▶ [Text block]:
• • •
Continuing active Anti-Racism practices with staff

  • Staff in the Youth Justice Service have been working as part of the Race Equality in the Workforce Pilot, which is _
  • A diversity working group has been established in the Youth Justice Service, which highlights diversity months such as:
    • Black History month
    • LGBT History month
  • Staff have received additional equality monitoring training to support

Voice of the Child / Family

  • New feedback templates for young people have been developed to support the YJS in sharing their experience of the YJS at the assessment stage and for those subject to longer Court orders.

Whole Family working

  • The Youth Justice Service are providing training for practitioners on whole family working
  • Parent Carer groups are run throughout the year.

Taking a Strengths-Based, Child Centred approach

  • All interventions run by the service follow a strengths based approach
  • A small pot of money has been made available to practitioners that they can use to support young people engage in positive activities.

Youth Voice: Children in Care Council

The Children in Care Council (CiCC) is a group of young people aged between 13 and 19 in care and living in East Sussex. They meet to have their say on issues that matter to looked after children. Members serve for 3 years.

You Said:

  • Young people felt recognised and valued by the adults who work in East Sussex County Council
  • Young people felt able to share their opinions and experiences with lots of people. Young people would be interested to seek more views of looked after children not just CiCC members, particularly with younger children.
  • Young people shared that they had made some very good friends with other CiCC members, and feel supported by staff they know and trust.
  • Young people would like to hear back from more of the adults about what they have done with what CiCC have told them
  • Stricter monitoring of the pledge
  • Young people were interested to explore opportunities for merchandise to promote the CiCC.
  • Young people were keen to link together with other CiCC groups
  • Young people asked for some specific training on writing CVs and first aid

We Did:

Keeping young people aware of the long term impact of their work:

  • CiCC staff have kept in contact with most previous adult visitors to see if there have been any developments.
• • •
▶ [Data excerpt]:
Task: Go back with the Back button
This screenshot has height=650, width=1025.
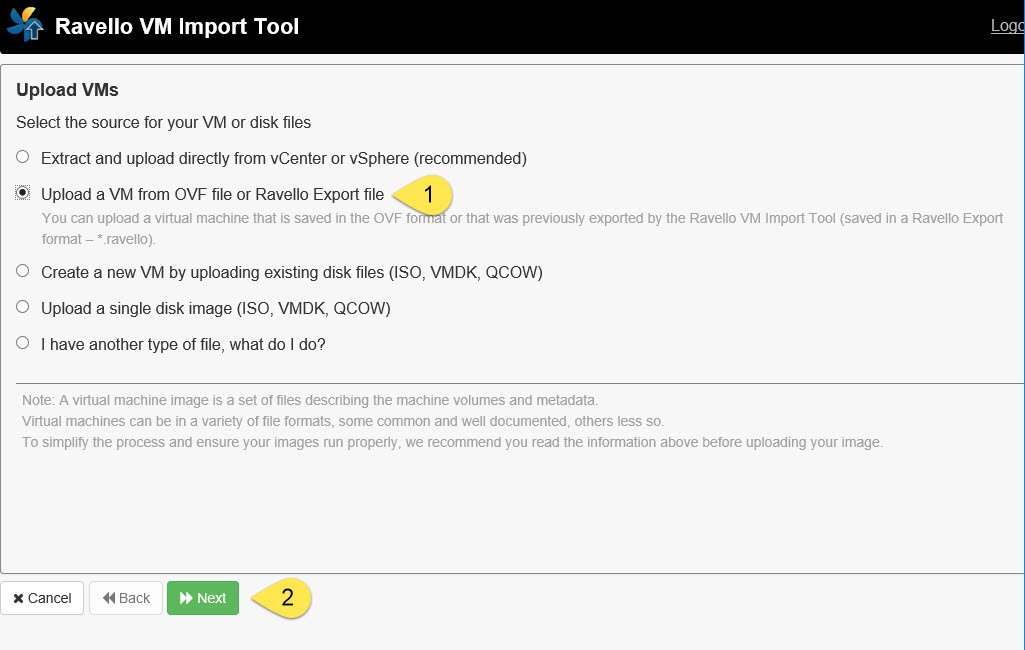Action: pyautogui.click(x=126, y=598)
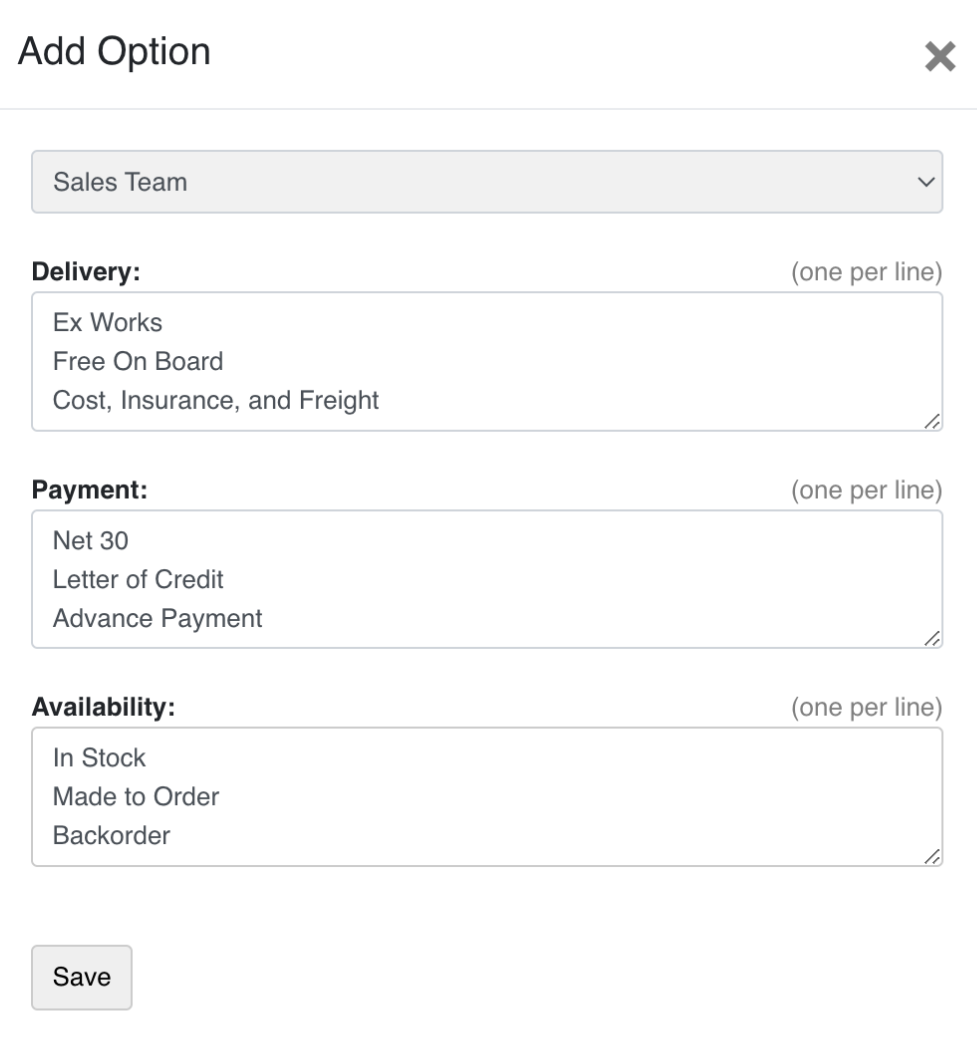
• • •
▶ [Given exercise 1]: According to the youth services text, how long do members of the Children in Care Council serve?
▶ [Given exercise 2]: Reproduce the youth services text from "Voice of the" to "throughout the year." without changing any wording.

▶ [Exercise solution 1]: Members serve for 3 years.

▶ [Exercise solution 2]:
Voice of the Child / Family

  • New feedback templates for young people have been developed to support the YJS in sharing their experience of the YJS at the assessment stage and for those subject to longer Court orders.

Whole Family working

  • The Youth Justice Service are providing training for practitioners on whole family working
  • Parent Carer groups are run throughout the year.